**Aim of the task**
Could every entry be set down once more, exactly as given?
◇ ◇ ◇
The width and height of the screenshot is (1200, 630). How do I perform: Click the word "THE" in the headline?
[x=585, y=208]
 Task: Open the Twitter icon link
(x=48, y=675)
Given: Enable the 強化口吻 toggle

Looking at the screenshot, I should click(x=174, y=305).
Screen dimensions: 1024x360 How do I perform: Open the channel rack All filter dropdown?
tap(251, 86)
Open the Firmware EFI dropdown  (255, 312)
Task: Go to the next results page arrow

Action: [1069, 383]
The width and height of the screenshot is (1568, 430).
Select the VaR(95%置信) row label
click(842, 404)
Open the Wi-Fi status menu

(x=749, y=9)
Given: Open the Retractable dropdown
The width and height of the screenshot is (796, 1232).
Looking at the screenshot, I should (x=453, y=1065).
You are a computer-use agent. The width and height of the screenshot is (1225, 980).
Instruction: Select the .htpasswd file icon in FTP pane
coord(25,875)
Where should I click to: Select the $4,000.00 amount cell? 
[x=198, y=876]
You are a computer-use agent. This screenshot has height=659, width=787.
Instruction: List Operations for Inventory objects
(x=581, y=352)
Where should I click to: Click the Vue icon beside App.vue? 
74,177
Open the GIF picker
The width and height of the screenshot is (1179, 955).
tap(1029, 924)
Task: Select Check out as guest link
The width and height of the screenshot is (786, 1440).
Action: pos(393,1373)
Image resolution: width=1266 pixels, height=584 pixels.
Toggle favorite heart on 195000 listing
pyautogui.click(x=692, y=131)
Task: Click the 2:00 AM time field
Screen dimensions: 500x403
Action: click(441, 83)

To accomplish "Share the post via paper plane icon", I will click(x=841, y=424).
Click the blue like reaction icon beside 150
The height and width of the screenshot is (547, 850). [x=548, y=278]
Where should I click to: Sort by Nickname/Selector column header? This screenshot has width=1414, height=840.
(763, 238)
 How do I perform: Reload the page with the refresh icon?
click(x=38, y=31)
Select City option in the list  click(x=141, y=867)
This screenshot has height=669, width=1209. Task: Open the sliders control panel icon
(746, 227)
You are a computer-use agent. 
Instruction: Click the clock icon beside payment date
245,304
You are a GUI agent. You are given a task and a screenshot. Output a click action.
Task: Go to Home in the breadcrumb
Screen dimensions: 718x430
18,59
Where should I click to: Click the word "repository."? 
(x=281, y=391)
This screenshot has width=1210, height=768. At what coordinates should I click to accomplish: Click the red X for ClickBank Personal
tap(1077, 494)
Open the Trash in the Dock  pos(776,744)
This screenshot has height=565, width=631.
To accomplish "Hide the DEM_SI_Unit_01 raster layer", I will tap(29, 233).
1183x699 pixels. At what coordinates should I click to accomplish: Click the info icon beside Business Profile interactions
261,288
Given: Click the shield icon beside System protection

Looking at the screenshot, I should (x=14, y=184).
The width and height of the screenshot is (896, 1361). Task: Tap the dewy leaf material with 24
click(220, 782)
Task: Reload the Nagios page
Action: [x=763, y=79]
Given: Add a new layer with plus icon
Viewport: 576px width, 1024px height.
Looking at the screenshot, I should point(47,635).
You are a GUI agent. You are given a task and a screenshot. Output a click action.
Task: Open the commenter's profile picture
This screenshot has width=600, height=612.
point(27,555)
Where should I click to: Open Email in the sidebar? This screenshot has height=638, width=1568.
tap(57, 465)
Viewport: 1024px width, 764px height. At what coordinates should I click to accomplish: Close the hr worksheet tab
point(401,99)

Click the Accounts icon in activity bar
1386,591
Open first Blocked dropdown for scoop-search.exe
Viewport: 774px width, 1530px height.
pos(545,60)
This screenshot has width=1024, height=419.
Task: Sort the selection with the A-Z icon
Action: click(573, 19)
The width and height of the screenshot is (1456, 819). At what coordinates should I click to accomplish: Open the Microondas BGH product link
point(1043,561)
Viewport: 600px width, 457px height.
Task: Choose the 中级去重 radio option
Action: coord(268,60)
◇ ◇ ◇
**Response area**
The width and height of the screenshot is (1200, 630). How do I perform: Click the word "THE" in the headline?
[x=585, y=208]
 Task: Open the Twitter icon link
(x=48, y=675)
Given: Enable the 強化口吻 toggle

Looking at the screenshot, I should click(x=174, y=305).
Screen dimensions: 1024x360 How do I perform: Open the channel rack All filter dropdown?
tap(251, 86)
Open the Firmware EFI dropdown  (255, 312)
Task: Go to the next results page arrow

Action: [1069, 383]
The width and height of the screenshot is (1568, 430).
Select the VaR(95%置信) row label
click(842, 404)
Open the Wi-Fi status menu

(x=749, y=9)
Given: Open the Retractable dropdown
The width and height of the screenshot is (796, 1232).
Looking at the screenshot, I should (x=453, y=1065).
You are a computer-use agent. The width and height of the screenshot is (1225, 980).
Instruction: Select the .htpasswd file icon in FTP pane
coord(25,875)
Where should I click to: Select the $4,000.00 amount cell? 
[x=198, y=876]
You are a computer-use agent. This screenshot has height=659, width=787.
Instruction: List Operations for Inventory objects
(x=581, y=352)
Where should I click to: Click the Vue icon beside App.vue? 
74,177
Open the GIF picker
The width and height of the screenshot is (1179, 955).
tap(1029, 924)
Task: Select Check out as guest link
The width and height of the screenshot is (786, 1440).
Action: pos(393,1373)
Image resolution: width=1266 pixels, height=584 pixels.
Toggle favorite heart on 195000 listing
pyautogui.click(x=692, y=131)
Task: Click the 2:00 AM time field
Screen dimensions: 500x403
Action: click(441, 83)

To accomplish "Share the post via paper plane icon", I will click(x=841, y=424).
Click the blue like reaction icon beside 150
The height and width of the screenshot is (547, 850). [x=548, y=278]
Where should I click to: Sort by Nickname/Selector column header? This screenshot has width=1414, height=840.
(763, 238)
 How do I perform: Reload the page with the refresh icon?
click(x=38, y=31)
Select City option in the list  click(x=141, y=867)
This screenshot has height=669, width=1209. Task: Open the sliders control panel icon
(746, 227)
You are a computer-use agent. 
Instruction: Click the clock icon beside payment date
245,304
You are a GUI agent. You are given a task and a screenshot. Output a click action.
Task: Go to Home in the breadcrumb
Screen dimensions: 718x430
18,59
Where should I click to: Click the word "repository."? 
(x=281, y=391)
This screenshot has width=1210, height=768. At what coordinates should I click to accomplish: Click the red X for ClickBank Personal
tap(1077, 494)
Open the Trash in the Dock  pos(776,744)
This screenshot has height=565, width=631.
To accomplish "Hide the DEM_SI_Unit_01 raster layer", I will tap(29, 233).
1183x699 pixels. At what coordinates should I click to accomplish: Click the info icon beside Business Profile interactions
261,288
Given: Click the shield icon beside System protection

Looking at the screenshot, I should (x=14, y=184).
The width and height of the screenshot is (896, 1361). Task: Tap the dewy leaf material with 24
click(220, 782)
Task: Reload the Nagios page
Action: [x=763, y=79]
Given: Add a new layer with plus icon
Viewport: 576px width, 1024px height.
Looking at the screenshot, I should point(47,635).
You are a GUI agent. You are given a task and a screenshot. Output a click action.
Task: Open the commenter's profile picture
This screenshot has width=600, height=612.
point(27,555)
Where should I click to: Open Email in the sidebar? This screenshot has height=638, width=1568.
tap(57, 465)
Viewport: 1024px width, 764px height. At what coordinates should I click to accomplish: Close the hr worksheet tab
point(401,99)

Click the Accounts icon in activity bar
1386,591
Open first Blocked dropdown for scoop-search.exe
Viewport: 774px width, 1530px height.
pos(545,60)
This screenshot has width=1024, height=419.
Task: Sort the selection with the A-Z icon
Action: click(573, 19)
The width and height of the screenshot is (1456, 819). At what coordinates should I click to accomplish: Open the Microondas BGH product link
point(1043,561)
Viewport: 600px width, 457px height.
Task: Choose the 中级去重 radio option
Action: coord(268,60)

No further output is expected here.